駅3つ分。
毎朝同じ電車に乗っているハーフの彼が気になる。
サラサラの燻んだ金髪をキッチリ分けているのにダサくなくて、チラリと見える耳も形がいい。日本人離れした筋の通った高い鼻や綺麗な顔に似合わない少し傷だらけの拳で吊り革に捕まる彼。カッコいい....。
彼が電車に乗ってきて私が降りるまでに3駅、読んでるフリして本越しに今日も彼を見る。
席2つ分。
高校に入学すると同じクラスに彼がいた。今まで見つめるだけだった彼の名前を知った。話してみるとしっかりと日本語で、ハーフでなくクウォーターだと言っていて驚いた。想像より低い声の落ち着いた話し方とさり気無いレディーファーストが他の男子にはないもので、余計に好きになった。彼は私の席から一つ飛ばして前に座っている。私は今日も後ろからそっと彼を見る。
頭1つ分。
階段を踏み外してしまった。途端に視界はスローモーションになった。もう一段で登り切るところだったのに..体が後ろ向きに倒れていく。頭から落ちたら血が出るかな...とゾッとしつつも、走馬灯ではないけれど、ああ今日パンツ可愛くないの履いてたから見えたら嫌だな...なんてしょうもない事が頭を過ったが、これからくる衝撃に備えて強く目を瞑った。
.........目、開けられない。確かに体に回る腕や鼻腔を擽る彼の香水の匂い。......私、抱きしめられてる。

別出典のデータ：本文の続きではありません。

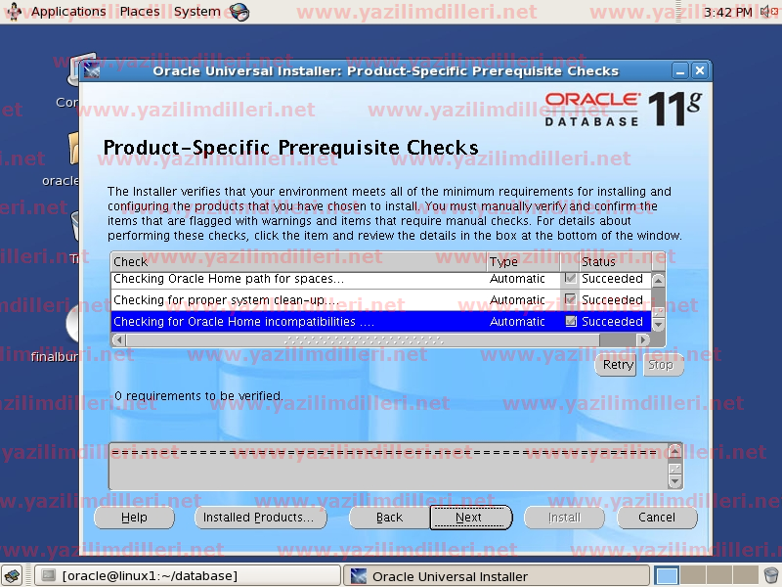Select the first workspace in the switcher
Viewport: 782px width, 587px height.
667,576
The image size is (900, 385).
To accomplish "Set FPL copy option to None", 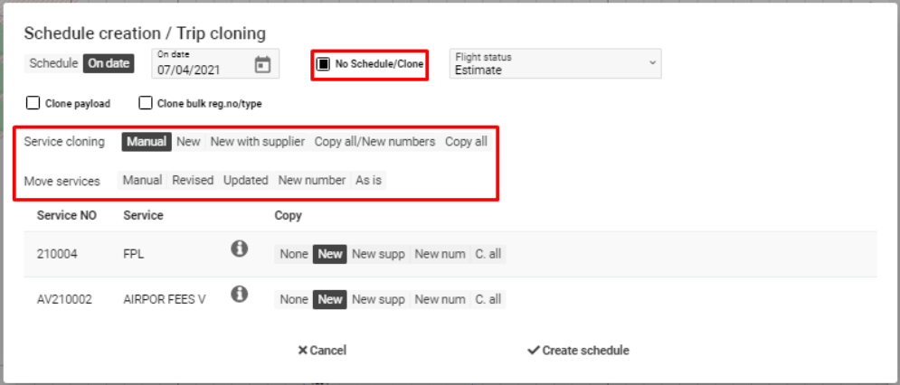I will pyautogui.click(x=294, y=254).
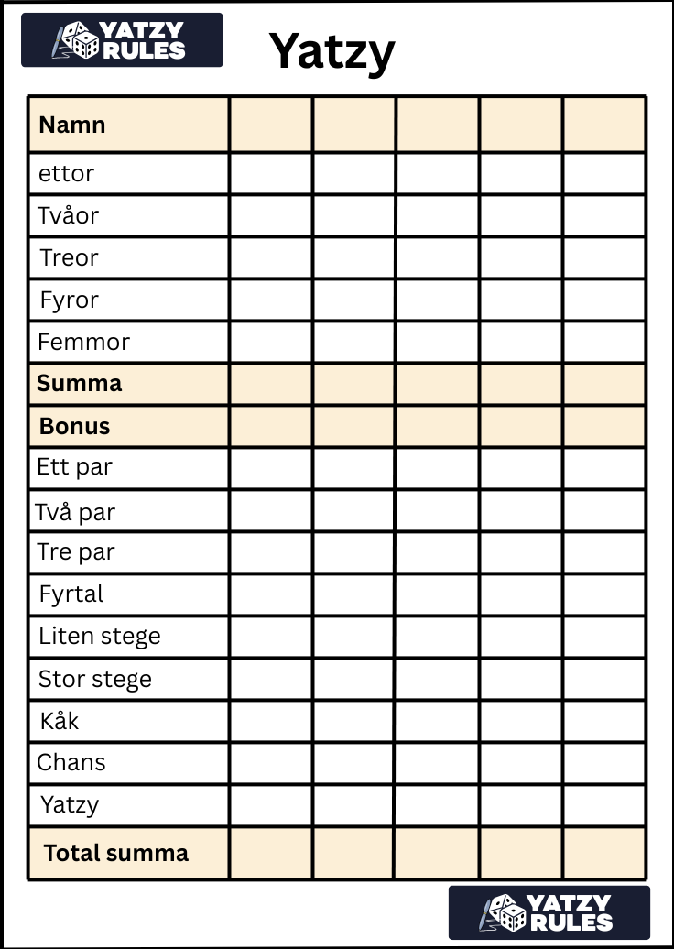Select second player's Treor score cell
The width and height of the screenshot is (674, 949).
click(x=353, y=258)
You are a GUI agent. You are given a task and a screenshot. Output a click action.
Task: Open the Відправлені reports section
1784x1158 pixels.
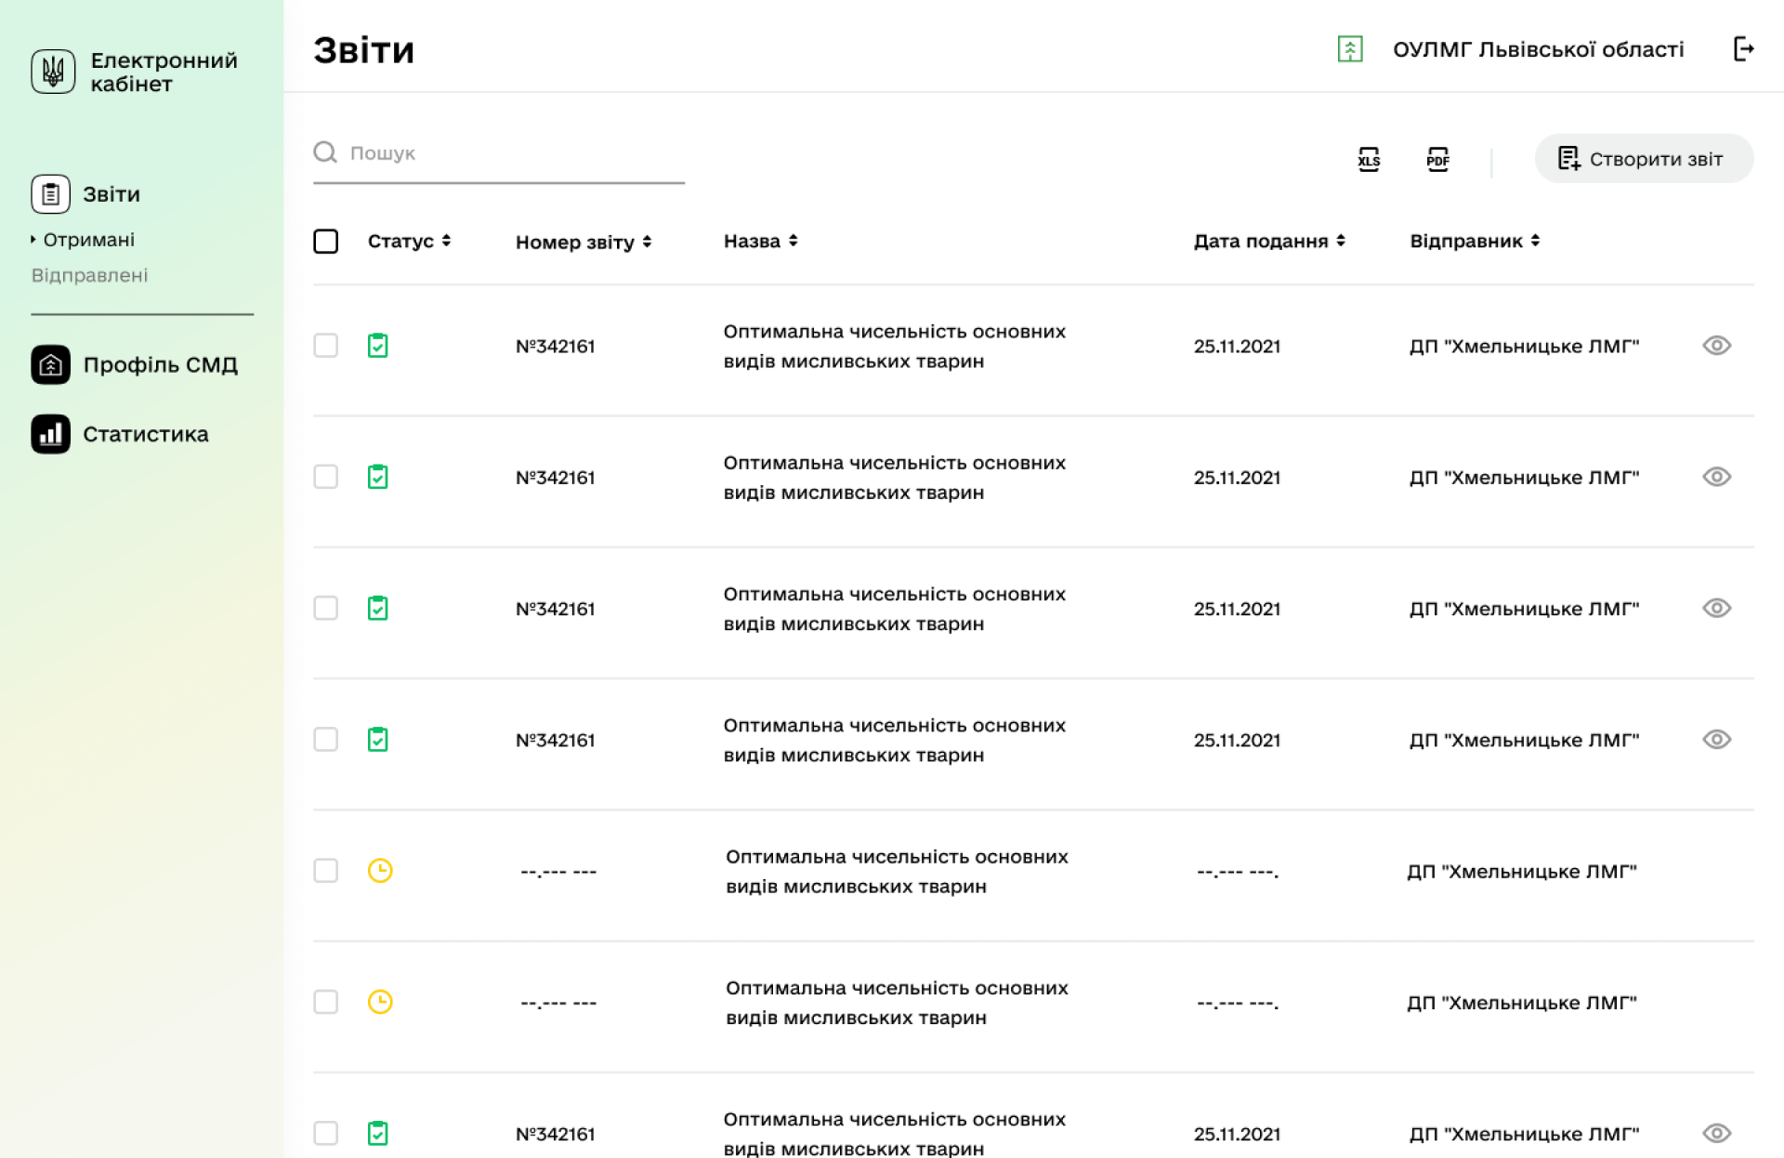pos(90,275)
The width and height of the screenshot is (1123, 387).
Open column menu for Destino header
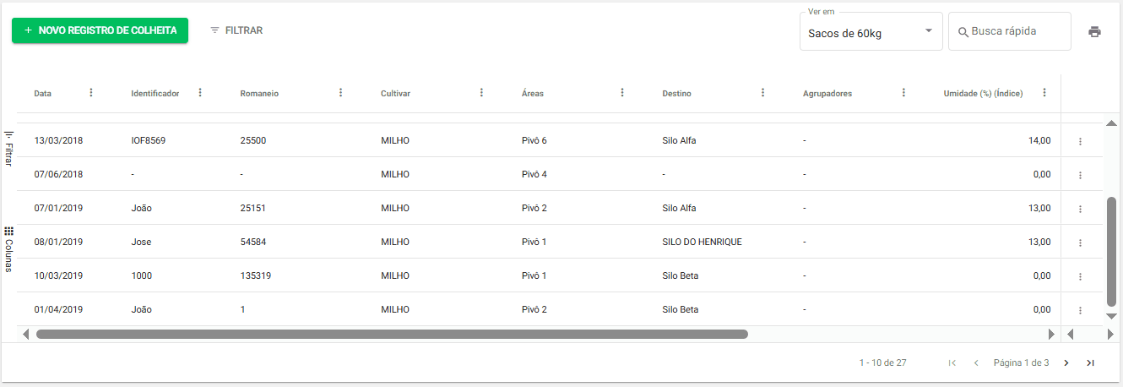(762, 93)
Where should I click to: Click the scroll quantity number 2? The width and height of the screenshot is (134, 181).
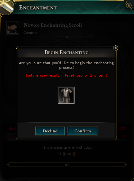tap(16, 32)
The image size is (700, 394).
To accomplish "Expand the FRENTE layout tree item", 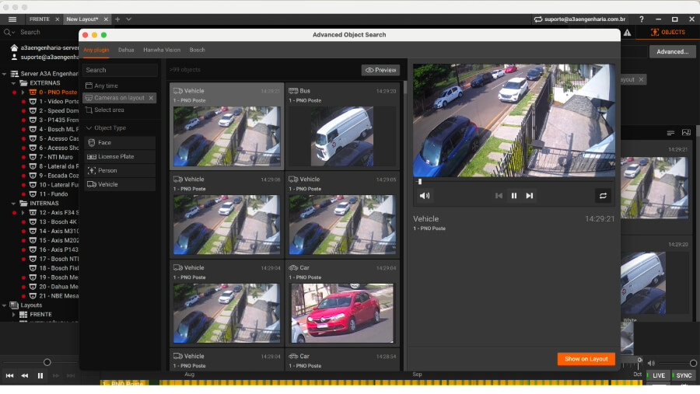I will 13,315.
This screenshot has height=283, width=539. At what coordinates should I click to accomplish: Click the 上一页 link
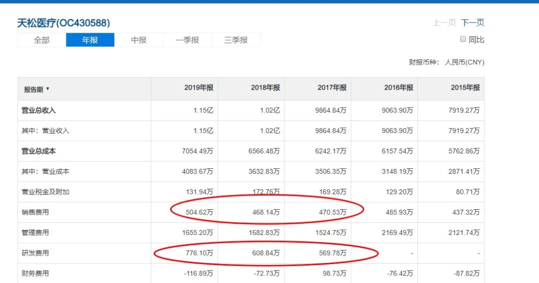(444, 22)
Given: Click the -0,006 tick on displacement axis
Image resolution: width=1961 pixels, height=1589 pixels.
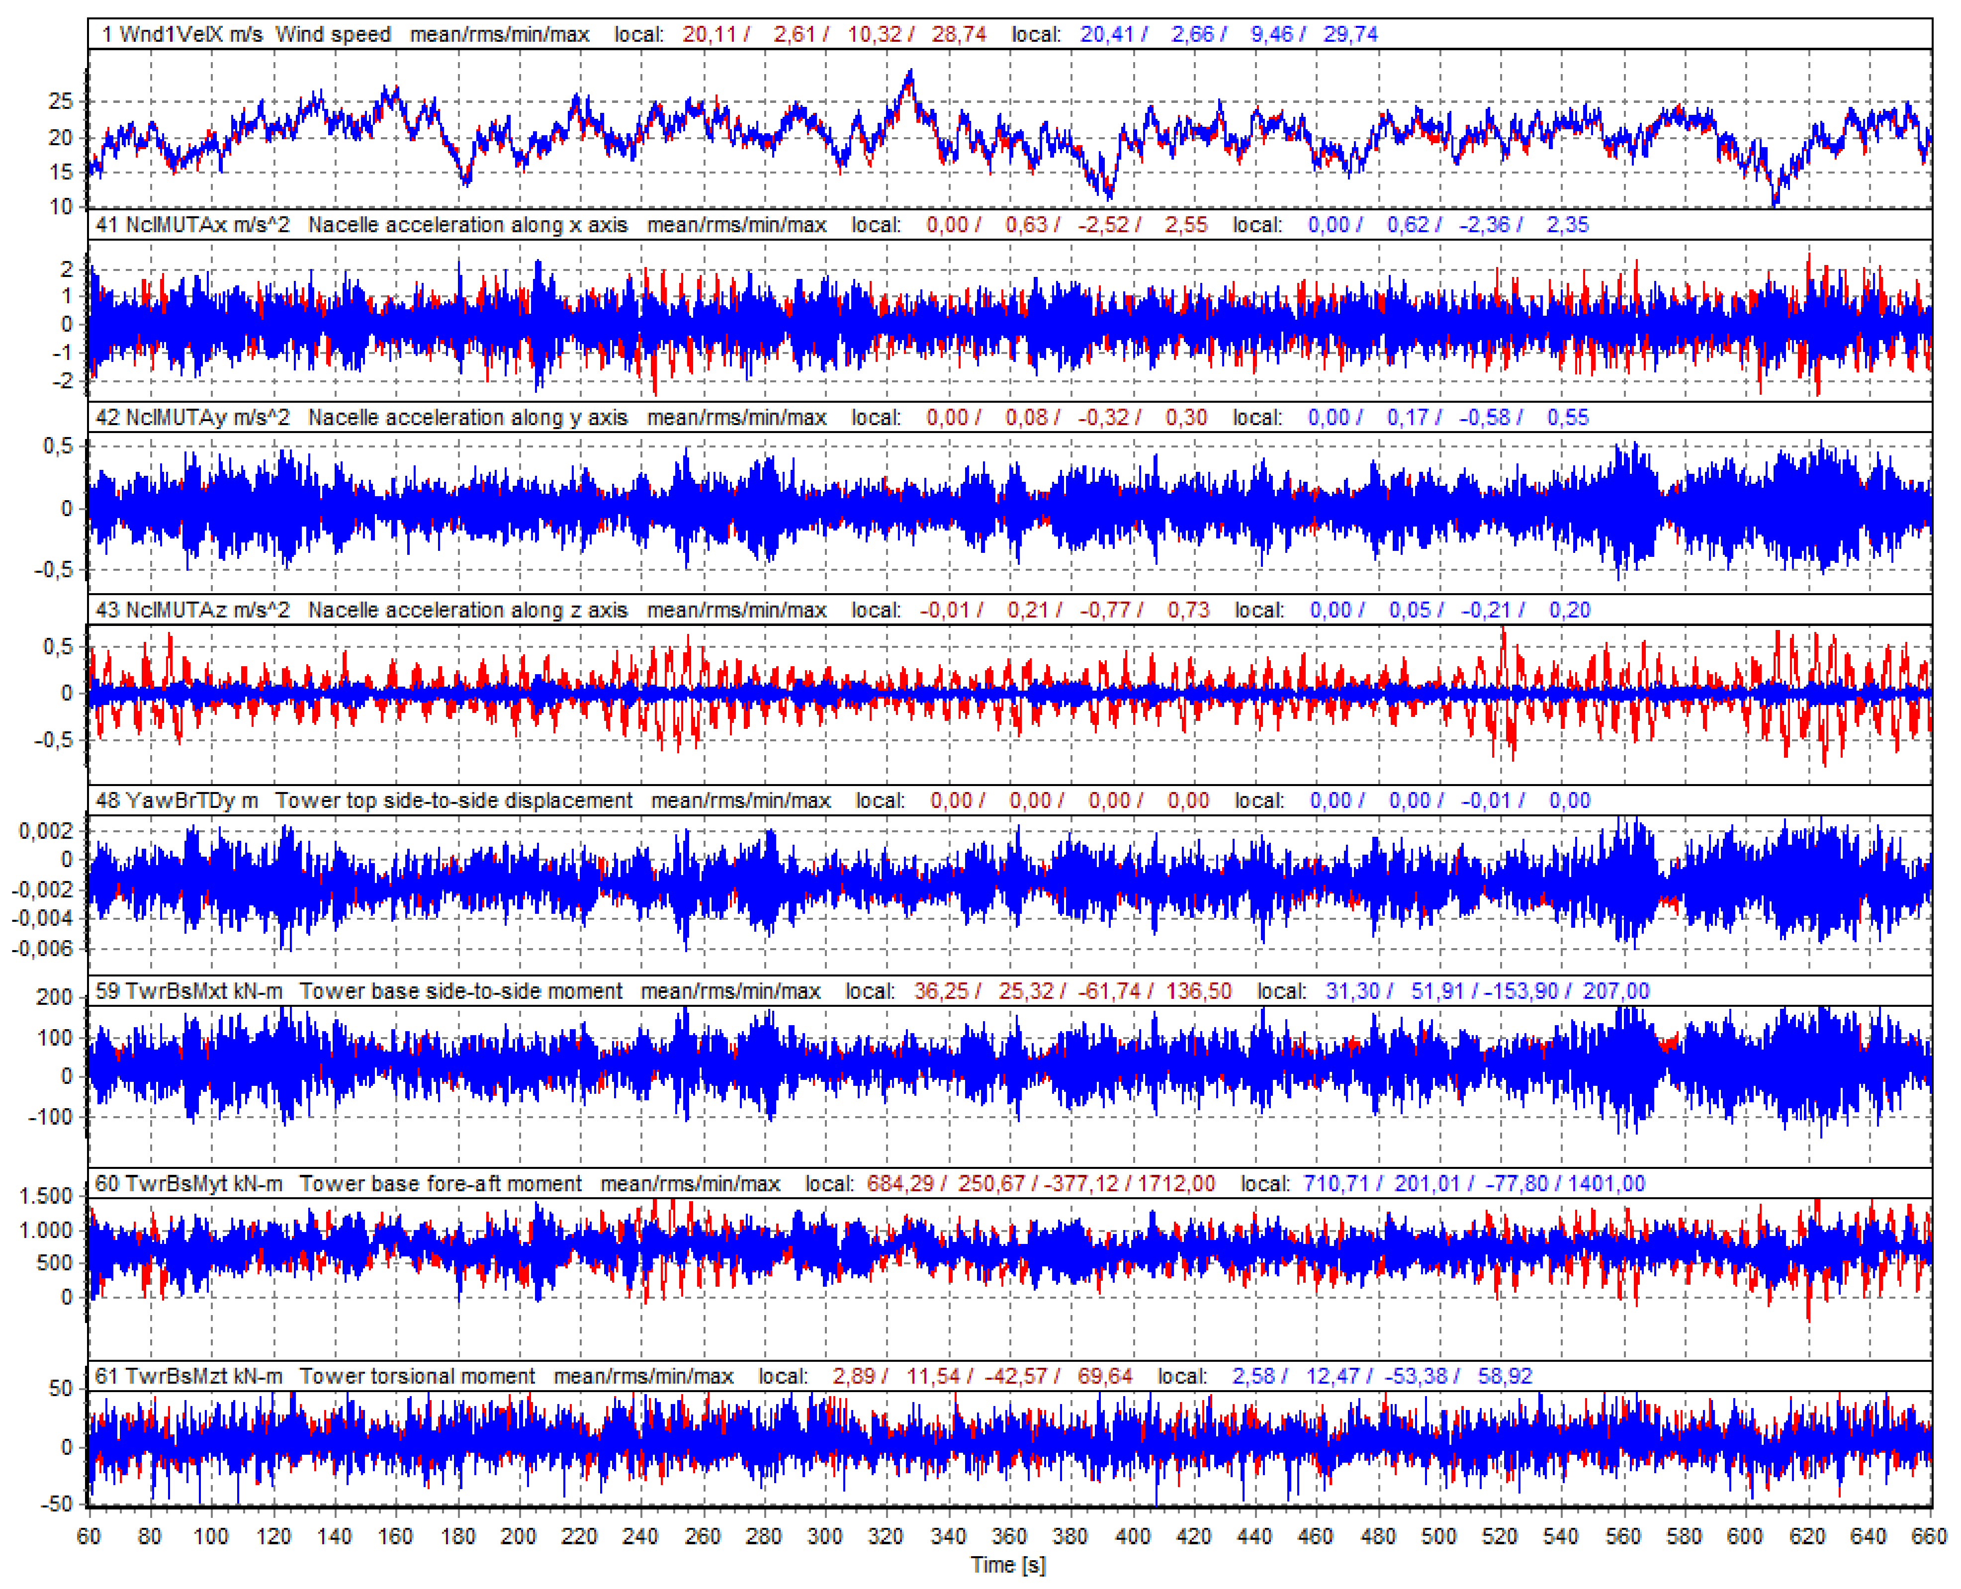Looking at the screenshot, I should 41,948.
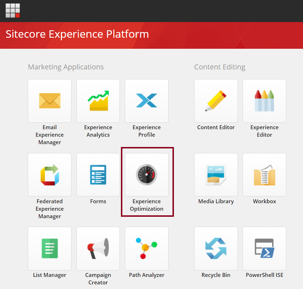Open the Email Experience Manager tile
This screenshot has height=289, width=303.
[x=49, y=101]
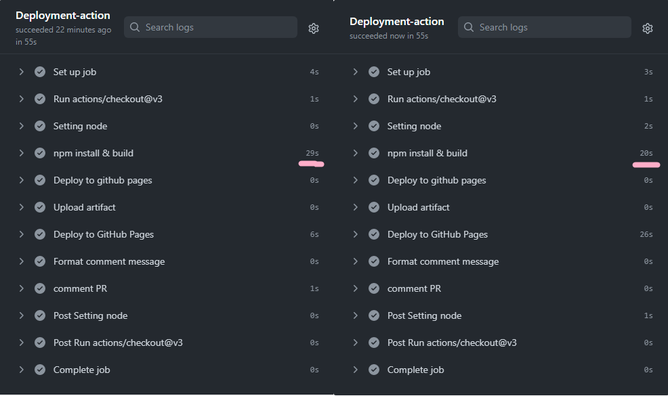Image resolution: width=668 pixels, height=396 pixels.
Task: Expand left 'Complete job' step chevron
Action: click(x=21, y=370)
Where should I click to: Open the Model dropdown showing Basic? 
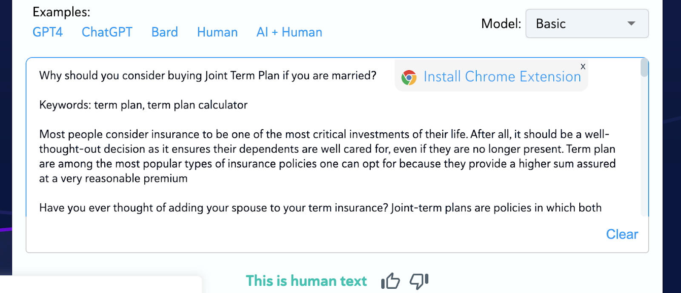pos(587,23)
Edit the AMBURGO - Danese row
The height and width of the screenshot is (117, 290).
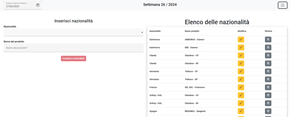pos(241,39)
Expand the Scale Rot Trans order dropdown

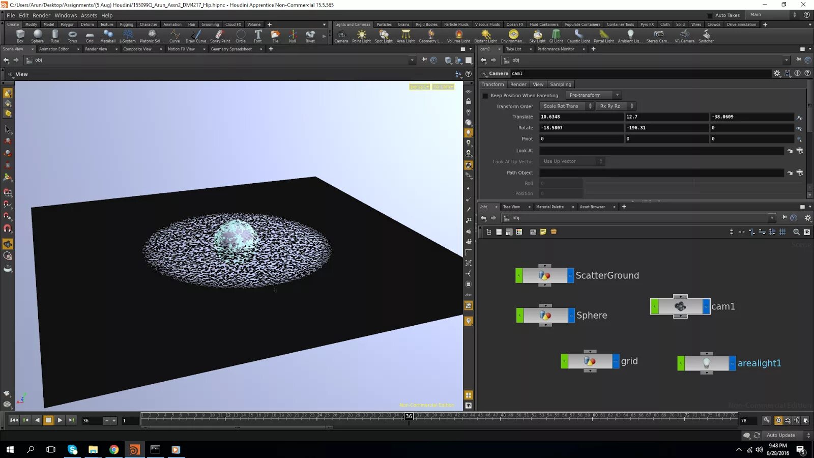point(567,106)
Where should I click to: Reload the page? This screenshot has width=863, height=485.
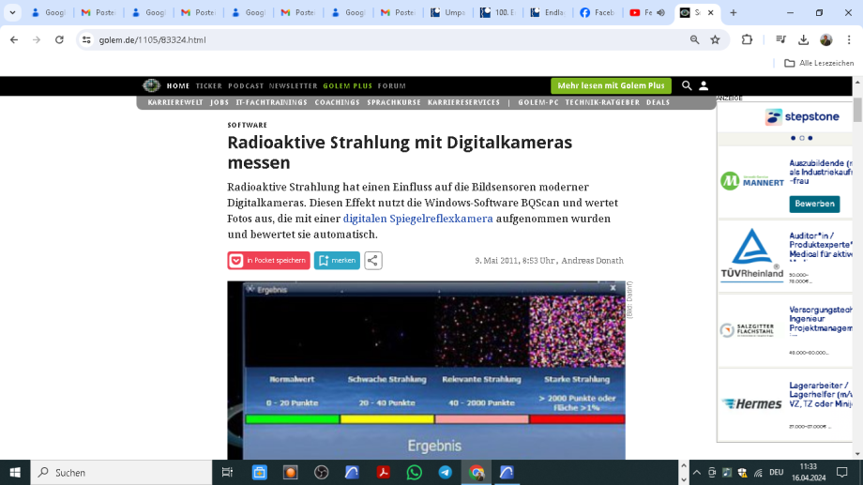[60, 40]
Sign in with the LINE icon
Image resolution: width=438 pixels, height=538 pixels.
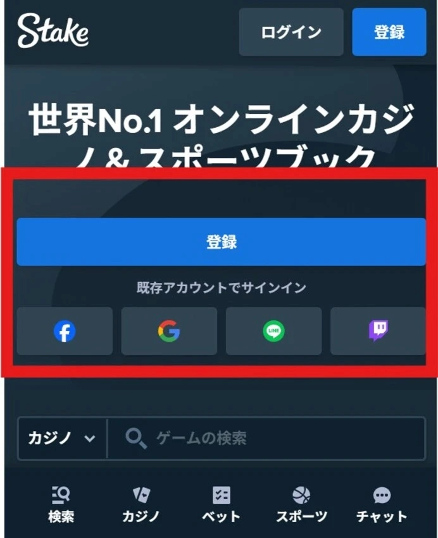coord(273,331)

まさかこんな漫画みたいな事が本当に起きるなんて。それがこんなに恥ずかしいなんて。バクバクと打ち鳴る心臓がうるさい。
「ぼーっとしてるから踏み外すんだよ」
頭上から降ってきた声にびくっと肩が跳ねた。咎めていながらも宝物に触れるみたいに優しい手つきで私の頭を撫でている。恐る恐る見上げると目尻を下げてふやけた顔で彼が私を見ていた。そんな顔で見られたら...!恥ずかしくて背けた顔が彼の手によってまた戻された。
「こっち見て」
おずおずと合わせた視線か絡む。顔が熱い。彼の目に映った自分の顔はトロトロに溶けた顔をしていた。
頭を撫でていた手が頬に添えられた。
「そんな可愛い顔されたら期待しちゃうんだけど」
耳を赤くして、ゆっくりと彼の顔が降りてきた。私はそっと目を閉じた。